International Eucharistic Congresses are held in different countries every three to four years. One was last held in England in 1908. The events aim to inspire a greater understanding and love of the Eucharist. Participants at the Liverpool event were also encouraged to promote Eucharistic Adoration in schools and parishes.

While the gathering had been planned for months, Cardinal Vincent Nichols of Westminster, president of the Catholic Bishops Conference of England and Wales, said that in light of recent events, the Eucharistic procession purposely took on a spirit of “prayer and penance.”

“In many ways, ours is a penitential procession for we are focused on Jesus Christ, who we have crucified,” he said, according to the BBC. “Today I come as a beggar seeking forgiveness laying the load, hurt, damage and mistrust we have caused at the foot of the cross.”

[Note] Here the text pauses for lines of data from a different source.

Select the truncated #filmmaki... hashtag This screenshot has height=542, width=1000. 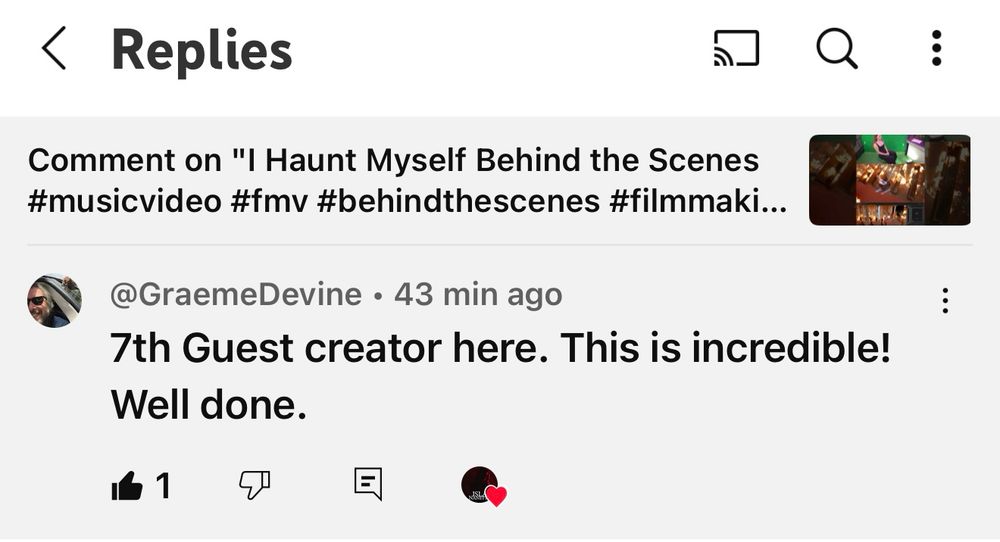(x=697, y=201)

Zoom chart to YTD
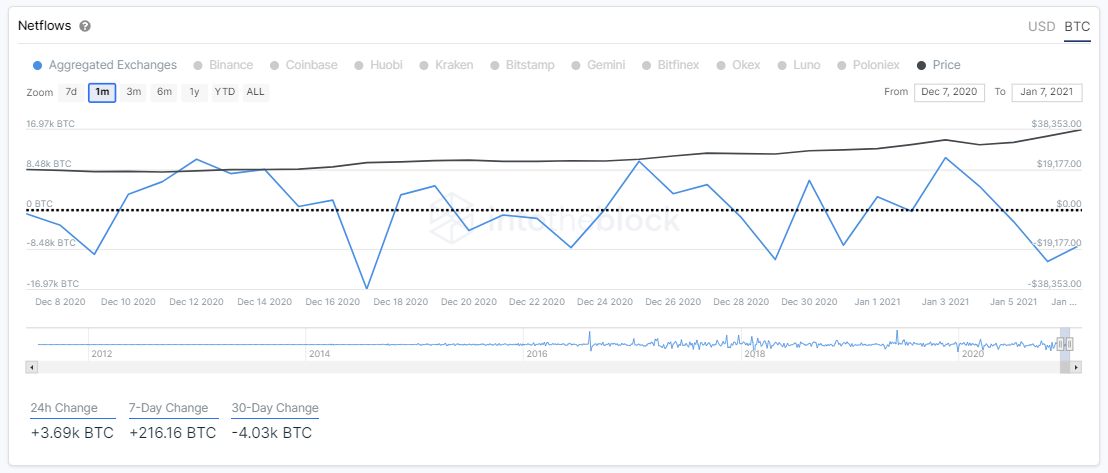[x=225, y=93]
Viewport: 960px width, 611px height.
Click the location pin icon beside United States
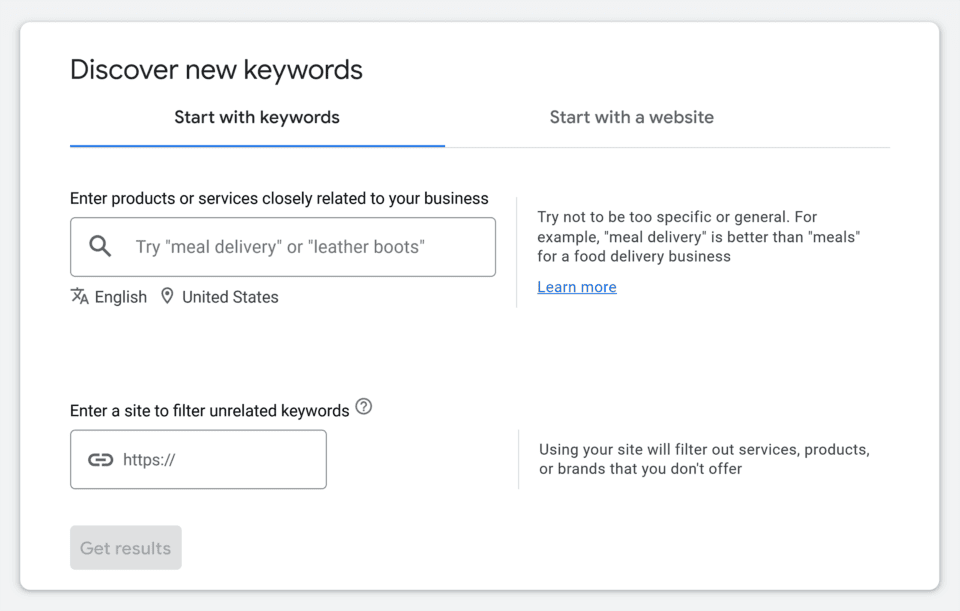point(167,296)
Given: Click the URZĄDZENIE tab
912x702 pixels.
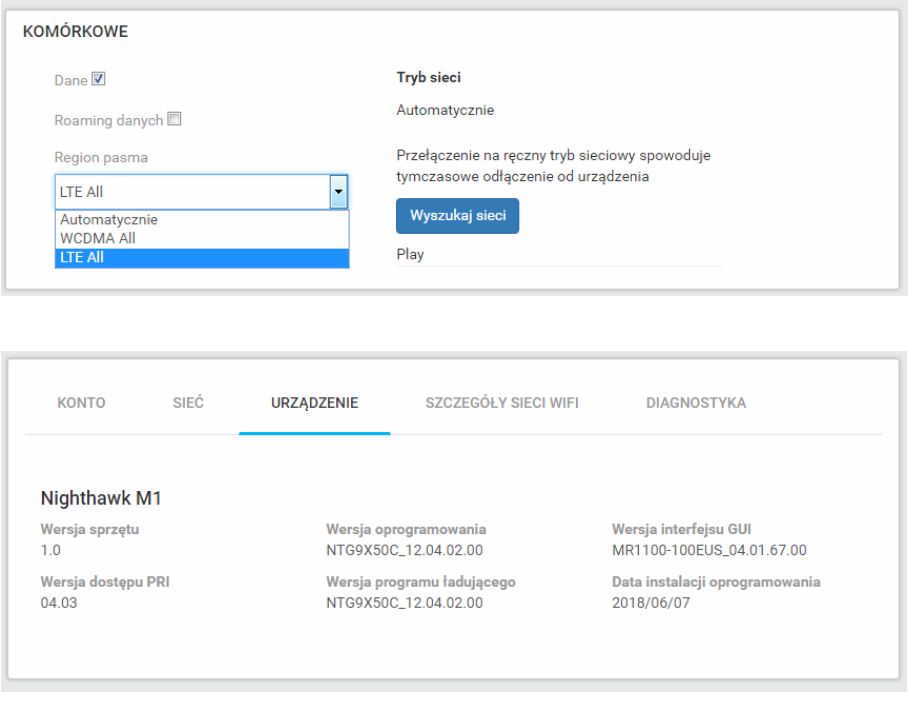Looking at the screenshot, I should coord(314,403).
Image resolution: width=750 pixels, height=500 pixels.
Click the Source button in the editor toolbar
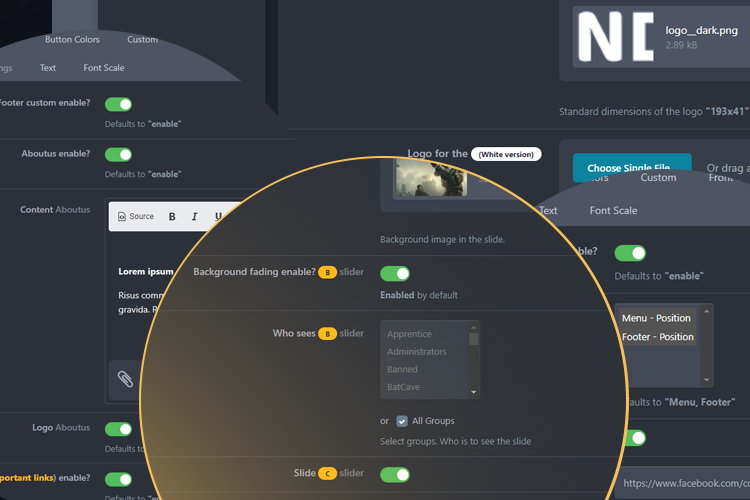click(x=136, y=216)
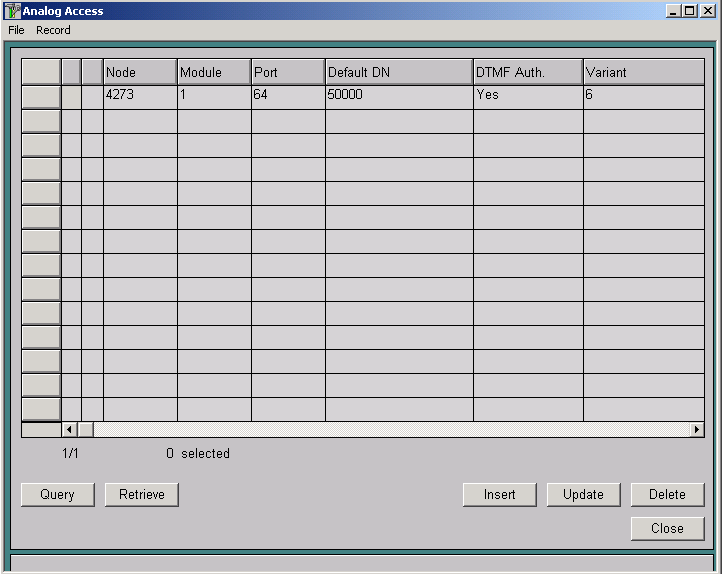Image resolution: width=722 pixels, height=574 pixels.
Task: Click the Port cell with value 64
Action: pyautogui.click(x=288, y=96)
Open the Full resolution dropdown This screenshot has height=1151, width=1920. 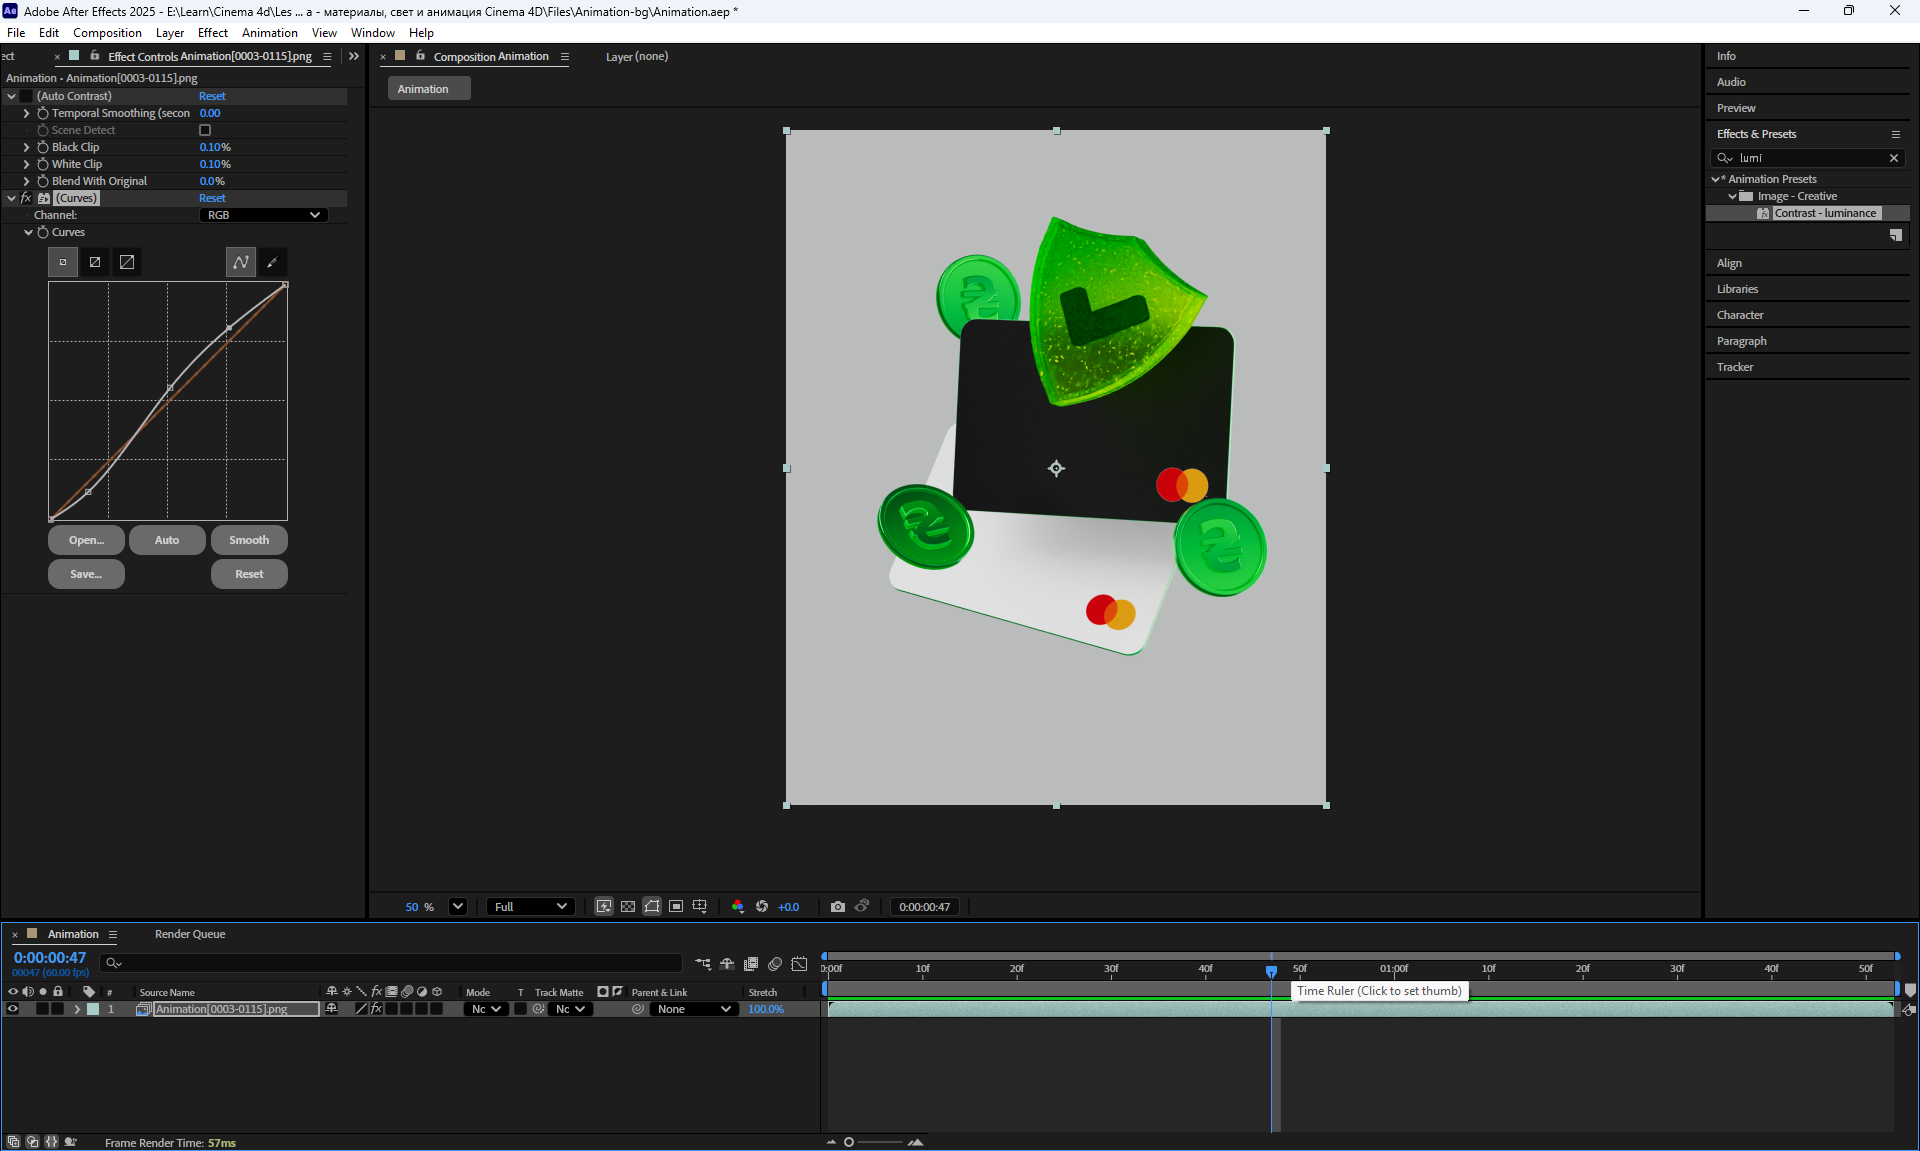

The procession took place amid a wave of high-profile sex abuse revelations, in countries including the U.S., Ireland, Australia, and Chile.

Over the summer, retired Washington Archbishop Theodore McCarrick resigned from the college of cardinals following multiple allegations of sexual misconduct and abuse of diocesan seminarians.

Weeks later, a grand jury report in Pennsylvania found more than 1,000 accusations of abuse against some 300 clergy members in six dioceses in the state, as well as a pattern of cover-up by senior Church officials.

Last month, the Independent Inquiry into Child Sex Abuse released a report detailing evidence of sexual and physical abuse at two Benedictine abbey schools in England.